Now we want to know how fair is this ensemble predictor is performing using FPR and TPR metrics. We can actually do it very easily and quickly with Kafkanator. First the imports :
import matplotlib.pyplot as plt
import pandas as pd
from sklearn.metrics import confusion_matrix
from kafkanator.fairness import fpr_fnr
from kafkanator.util import categorize_interval,rename_column
We will use the fpr_fnr function along with utility functions categorize_interval and rename_column whose main objective is to rename numerical values into string for visualization purposes (next sprint):
df2 = pd.read_csv('ensemblist.csv')
df2['SEX'] = rename_column(df2,'SEX',{1:"male",2:"female"})
df2['MARRIAGE'] = rename_column(df2,'MARRIAGE',{1:"married",2:"single",3:"others"})
df2["AGE"] = interval_categorize(df2, "AGE", { 'young':(20,30) , 'adult':(31,50), 'elder': (51,70) })
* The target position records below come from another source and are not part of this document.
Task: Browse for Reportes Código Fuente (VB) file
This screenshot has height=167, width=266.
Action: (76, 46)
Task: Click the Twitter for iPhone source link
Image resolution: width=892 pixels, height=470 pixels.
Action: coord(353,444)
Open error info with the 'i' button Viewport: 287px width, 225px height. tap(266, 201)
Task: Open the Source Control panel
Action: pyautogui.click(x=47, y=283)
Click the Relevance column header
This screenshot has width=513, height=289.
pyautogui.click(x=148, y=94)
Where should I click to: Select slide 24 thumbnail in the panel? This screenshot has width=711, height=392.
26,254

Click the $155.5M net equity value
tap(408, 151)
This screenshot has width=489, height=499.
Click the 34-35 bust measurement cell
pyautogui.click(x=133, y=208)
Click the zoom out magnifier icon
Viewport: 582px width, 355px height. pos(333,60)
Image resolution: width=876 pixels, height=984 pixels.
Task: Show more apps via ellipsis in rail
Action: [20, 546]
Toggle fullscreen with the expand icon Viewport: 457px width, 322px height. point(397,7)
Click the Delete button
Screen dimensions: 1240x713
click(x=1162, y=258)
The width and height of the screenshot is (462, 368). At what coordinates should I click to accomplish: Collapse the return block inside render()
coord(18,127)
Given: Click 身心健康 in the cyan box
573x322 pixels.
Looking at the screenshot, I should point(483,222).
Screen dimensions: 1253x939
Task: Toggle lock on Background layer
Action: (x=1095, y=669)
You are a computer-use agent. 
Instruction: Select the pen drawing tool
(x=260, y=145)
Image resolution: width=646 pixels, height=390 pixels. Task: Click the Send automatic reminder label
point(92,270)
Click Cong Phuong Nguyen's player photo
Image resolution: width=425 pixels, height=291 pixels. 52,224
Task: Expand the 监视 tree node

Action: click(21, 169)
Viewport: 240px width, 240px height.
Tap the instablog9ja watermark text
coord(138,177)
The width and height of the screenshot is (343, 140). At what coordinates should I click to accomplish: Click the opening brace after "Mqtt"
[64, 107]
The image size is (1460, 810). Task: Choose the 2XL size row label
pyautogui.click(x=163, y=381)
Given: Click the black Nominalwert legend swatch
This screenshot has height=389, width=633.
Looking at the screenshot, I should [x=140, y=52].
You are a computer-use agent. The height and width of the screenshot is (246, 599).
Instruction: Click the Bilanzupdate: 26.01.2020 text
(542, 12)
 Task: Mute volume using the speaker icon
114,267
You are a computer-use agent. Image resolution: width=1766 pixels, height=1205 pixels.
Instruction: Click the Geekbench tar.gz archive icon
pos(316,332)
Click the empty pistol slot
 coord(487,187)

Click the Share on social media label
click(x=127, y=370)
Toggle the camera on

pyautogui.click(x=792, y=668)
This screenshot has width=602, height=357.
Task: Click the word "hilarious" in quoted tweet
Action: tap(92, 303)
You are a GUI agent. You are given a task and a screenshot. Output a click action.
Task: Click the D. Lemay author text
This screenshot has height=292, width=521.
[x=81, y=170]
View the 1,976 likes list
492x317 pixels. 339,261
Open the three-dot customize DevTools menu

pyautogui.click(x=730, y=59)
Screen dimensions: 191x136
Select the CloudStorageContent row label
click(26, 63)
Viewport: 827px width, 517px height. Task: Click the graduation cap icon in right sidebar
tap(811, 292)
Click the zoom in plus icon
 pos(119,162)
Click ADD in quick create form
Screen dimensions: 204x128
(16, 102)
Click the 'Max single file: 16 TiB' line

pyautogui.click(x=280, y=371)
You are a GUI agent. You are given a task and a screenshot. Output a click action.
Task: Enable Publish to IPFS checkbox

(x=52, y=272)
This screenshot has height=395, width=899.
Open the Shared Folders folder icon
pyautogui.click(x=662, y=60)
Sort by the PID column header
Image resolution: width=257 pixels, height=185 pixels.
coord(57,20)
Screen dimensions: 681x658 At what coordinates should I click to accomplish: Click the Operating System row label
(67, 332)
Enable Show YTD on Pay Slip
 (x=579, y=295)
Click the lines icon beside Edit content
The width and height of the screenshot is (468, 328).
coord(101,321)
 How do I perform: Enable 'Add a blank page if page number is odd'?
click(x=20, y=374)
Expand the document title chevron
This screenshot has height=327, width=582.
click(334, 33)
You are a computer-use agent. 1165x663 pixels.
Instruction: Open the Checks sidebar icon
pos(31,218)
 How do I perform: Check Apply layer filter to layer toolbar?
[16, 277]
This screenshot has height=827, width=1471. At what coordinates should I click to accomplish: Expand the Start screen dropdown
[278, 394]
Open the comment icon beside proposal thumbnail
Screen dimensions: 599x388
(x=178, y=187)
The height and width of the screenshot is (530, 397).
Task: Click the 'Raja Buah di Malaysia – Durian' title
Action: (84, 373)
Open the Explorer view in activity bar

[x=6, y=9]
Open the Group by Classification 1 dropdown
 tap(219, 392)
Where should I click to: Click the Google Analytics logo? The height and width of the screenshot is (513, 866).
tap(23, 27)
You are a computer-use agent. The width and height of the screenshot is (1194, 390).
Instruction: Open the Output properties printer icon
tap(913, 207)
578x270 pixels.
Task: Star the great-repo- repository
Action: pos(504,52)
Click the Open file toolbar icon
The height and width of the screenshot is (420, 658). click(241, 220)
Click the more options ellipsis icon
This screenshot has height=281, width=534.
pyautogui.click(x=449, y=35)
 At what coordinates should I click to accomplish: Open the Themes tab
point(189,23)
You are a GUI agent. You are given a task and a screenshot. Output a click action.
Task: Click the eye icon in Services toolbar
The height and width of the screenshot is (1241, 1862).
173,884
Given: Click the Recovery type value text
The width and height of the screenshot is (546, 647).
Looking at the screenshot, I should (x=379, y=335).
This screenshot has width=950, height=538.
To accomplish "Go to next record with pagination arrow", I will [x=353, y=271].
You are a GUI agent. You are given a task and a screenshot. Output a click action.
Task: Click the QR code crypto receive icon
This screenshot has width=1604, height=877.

rename_column changes the numerical values 1,2,3 for string descriptions in order to make easier the visualization part. interval_categorize is a helpful method that collapse numerical values into intervals and assign labels to make easier the manipulation of high diversity metrics such as age. You define a dictionary containing labels and intervals (for example { 'young':(20,30) , 'adult':(31,50), 'elder': (51,70) } ) and kafkanator will perform the renaming for you . This step is only needed if you want to get more meaningful visualizations. Your dataset will be transformed from table 1 to table below :
| ... | SEX | EDUCATION | MARRIAGE | AGE | ... |
|---|---|---|---|---|---|
| ... | female | 2 | married | young | ... |
| ... | female | 2 | single | young | ... |
| ... | female | 2 | single | adult | ... |
| ... | female | 2 | married | adult | ... |
| ... | male | 2 | married | elder | ... |
Once you have your table like you want you can launch the fpr_fnr function :
d1=fpr_fnr(df2,'SEX')
d2=fpr_fnr(df2,'MARRIAGE')
d3=fpr_fnr(df2,'AGE')
print ( ' FALSE POSITIVE AND NEGATIVE RATES : ', d1 , ' ', d2 , ' ', d3)
The print command will output :
{'female': 0.040474528960223306, 'male': 0.05430316490838423}, {'female': 0.6341398564211645, 'male': 0.6012547926106657}) ({'others': 0.06944444444444445, 'single': 0.046648155493851644, 'married': 0.0441486305305497}, {'others': 0.6404494382022472, 'single': 0.620059880239521, 'married': 0.619181505779444}) ({'elder': 0.06480380499405469, 'young': 0.05289081740354169, None: '', 'adult': 0.03880756328148826}, {'elder': 0.5786713286713286, 'young': 0.5931174089068826, None: '', 'adult': 0.6452693273792911}
According to this numbers, there is no significant gap in FPR nor FNR between female and male nor single or married. however there is a slightly bias on adults on FPR ( 0.03 vs 0.05 and 0.06 ).[TO BE REVIEWED].